* _Your objective_
Each line below with the string "floating" should be copied.

──────── Available data

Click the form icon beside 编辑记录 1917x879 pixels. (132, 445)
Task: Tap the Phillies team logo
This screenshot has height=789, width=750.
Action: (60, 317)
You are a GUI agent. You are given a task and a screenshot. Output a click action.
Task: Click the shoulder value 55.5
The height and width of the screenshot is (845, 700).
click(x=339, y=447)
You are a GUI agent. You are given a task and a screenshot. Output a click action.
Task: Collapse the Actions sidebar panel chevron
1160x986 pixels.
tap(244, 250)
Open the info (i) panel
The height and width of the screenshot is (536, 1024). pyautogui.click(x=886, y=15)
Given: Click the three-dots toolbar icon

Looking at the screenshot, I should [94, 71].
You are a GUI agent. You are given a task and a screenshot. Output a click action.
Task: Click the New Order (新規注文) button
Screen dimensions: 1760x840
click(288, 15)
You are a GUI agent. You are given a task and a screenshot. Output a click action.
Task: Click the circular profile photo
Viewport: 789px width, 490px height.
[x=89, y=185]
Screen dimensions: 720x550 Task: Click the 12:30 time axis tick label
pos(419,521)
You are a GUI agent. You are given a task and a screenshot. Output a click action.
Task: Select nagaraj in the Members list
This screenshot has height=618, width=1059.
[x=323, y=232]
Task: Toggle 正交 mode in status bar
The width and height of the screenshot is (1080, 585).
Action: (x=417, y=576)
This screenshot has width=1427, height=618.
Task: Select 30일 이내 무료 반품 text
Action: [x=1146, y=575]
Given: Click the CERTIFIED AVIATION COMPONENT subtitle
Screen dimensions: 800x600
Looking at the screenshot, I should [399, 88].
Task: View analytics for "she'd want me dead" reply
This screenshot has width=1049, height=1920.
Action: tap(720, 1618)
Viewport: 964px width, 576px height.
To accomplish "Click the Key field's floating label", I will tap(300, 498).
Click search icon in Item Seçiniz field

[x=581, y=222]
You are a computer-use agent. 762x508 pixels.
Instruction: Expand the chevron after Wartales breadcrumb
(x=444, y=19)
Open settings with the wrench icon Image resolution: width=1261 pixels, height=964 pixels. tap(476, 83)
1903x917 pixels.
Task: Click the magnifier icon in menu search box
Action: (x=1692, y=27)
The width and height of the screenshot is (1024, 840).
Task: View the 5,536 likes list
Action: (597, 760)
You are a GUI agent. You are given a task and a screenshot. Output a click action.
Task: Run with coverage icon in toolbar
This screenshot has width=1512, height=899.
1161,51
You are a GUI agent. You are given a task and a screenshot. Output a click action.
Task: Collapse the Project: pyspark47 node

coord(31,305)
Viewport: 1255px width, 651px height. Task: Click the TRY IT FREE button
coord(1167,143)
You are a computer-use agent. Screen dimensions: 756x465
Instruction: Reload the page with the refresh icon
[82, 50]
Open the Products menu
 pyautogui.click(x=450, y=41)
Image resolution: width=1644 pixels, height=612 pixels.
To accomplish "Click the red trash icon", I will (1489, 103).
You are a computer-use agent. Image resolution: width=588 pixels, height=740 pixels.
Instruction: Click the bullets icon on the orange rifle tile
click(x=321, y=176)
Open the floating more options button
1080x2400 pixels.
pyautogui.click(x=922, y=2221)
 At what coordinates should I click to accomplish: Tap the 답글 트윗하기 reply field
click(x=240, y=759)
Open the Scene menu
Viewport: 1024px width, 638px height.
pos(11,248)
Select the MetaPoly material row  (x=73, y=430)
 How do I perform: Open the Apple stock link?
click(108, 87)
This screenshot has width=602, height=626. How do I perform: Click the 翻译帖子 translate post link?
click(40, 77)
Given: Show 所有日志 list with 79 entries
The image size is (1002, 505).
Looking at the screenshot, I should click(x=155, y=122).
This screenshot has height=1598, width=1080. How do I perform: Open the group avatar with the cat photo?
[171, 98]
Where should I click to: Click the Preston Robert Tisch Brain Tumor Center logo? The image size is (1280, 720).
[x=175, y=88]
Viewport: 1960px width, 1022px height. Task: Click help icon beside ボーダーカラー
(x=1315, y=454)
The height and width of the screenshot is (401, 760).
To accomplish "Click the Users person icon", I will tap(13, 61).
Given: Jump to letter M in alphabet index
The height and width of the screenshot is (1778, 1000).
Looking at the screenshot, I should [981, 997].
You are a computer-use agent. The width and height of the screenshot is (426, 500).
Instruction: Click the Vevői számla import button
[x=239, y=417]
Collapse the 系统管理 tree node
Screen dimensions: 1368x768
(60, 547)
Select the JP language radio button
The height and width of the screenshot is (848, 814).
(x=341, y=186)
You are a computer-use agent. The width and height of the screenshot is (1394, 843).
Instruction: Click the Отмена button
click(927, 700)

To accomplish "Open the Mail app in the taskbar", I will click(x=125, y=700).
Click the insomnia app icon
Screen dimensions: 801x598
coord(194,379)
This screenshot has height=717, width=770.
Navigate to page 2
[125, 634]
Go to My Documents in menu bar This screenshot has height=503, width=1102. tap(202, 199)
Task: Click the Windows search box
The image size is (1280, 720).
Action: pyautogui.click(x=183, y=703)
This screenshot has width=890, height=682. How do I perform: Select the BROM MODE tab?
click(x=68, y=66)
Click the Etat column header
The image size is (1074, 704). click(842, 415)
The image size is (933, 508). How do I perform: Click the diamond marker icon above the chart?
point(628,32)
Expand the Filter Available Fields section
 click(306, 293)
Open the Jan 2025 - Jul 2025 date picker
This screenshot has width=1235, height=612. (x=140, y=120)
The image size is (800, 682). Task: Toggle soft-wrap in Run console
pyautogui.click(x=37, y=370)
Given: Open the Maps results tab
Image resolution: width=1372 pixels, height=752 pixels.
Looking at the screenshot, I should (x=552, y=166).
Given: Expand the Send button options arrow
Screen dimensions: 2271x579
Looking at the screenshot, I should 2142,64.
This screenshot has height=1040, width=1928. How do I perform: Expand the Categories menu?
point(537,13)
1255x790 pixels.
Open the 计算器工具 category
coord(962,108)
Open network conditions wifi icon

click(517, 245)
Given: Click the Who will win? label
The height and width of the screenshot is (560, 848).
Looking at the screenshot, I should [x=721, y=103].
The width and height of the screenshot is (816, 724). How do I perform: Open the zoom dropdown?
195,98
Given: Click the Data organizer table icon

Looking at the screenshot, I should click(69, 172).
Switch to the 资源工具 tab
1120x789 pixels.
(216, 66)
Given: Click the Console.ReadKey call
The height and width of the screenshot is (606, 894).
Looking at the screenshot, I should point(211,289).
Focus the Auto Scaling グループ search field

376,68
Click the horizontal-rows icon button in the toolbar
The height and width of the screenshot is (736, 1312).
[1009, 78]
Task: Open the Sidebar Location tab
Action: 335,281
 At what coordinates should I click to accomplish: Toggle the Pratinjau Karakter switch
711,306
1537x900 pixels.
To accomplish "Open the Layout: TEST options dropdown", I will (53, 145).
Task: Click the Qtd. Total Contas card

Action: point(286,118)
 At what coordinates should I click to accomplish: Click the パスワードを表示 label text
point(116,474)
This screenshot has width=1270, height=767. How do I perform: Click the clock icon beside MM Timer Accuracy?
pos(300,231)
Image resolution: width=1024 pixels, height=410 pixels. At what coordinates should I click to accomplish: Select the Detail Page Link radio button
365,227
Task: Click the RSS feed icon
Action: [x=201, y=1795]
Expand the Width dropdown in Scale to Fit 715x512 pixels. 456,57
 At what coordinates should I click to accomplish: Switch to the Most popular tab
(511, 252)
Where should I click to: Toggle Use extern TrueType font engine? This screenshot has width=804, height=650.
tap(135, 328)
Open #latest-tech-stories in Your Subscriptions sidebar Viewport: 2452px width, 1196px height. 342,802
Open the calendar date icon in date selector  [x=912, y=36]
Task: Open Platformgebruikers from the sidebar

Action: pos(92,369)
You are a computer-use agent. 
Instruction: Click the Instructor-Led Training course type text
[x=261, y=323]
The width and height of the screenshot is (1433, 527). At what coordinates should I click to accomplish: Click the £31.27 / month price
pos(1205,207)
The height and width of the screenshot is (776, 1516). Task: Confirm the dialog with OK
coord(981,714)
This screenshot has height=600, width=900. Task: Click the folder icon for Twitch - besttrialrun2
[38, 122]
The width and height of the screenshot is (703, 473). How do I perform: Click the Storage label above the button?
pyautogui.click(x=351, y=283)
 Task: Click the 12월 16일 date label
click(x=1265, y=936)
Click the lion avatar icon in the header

────────────────

* _Answer to this exercise_
To accomplish "Click the Key field's floating label", I will tap(300, 498).
Open the floating more options button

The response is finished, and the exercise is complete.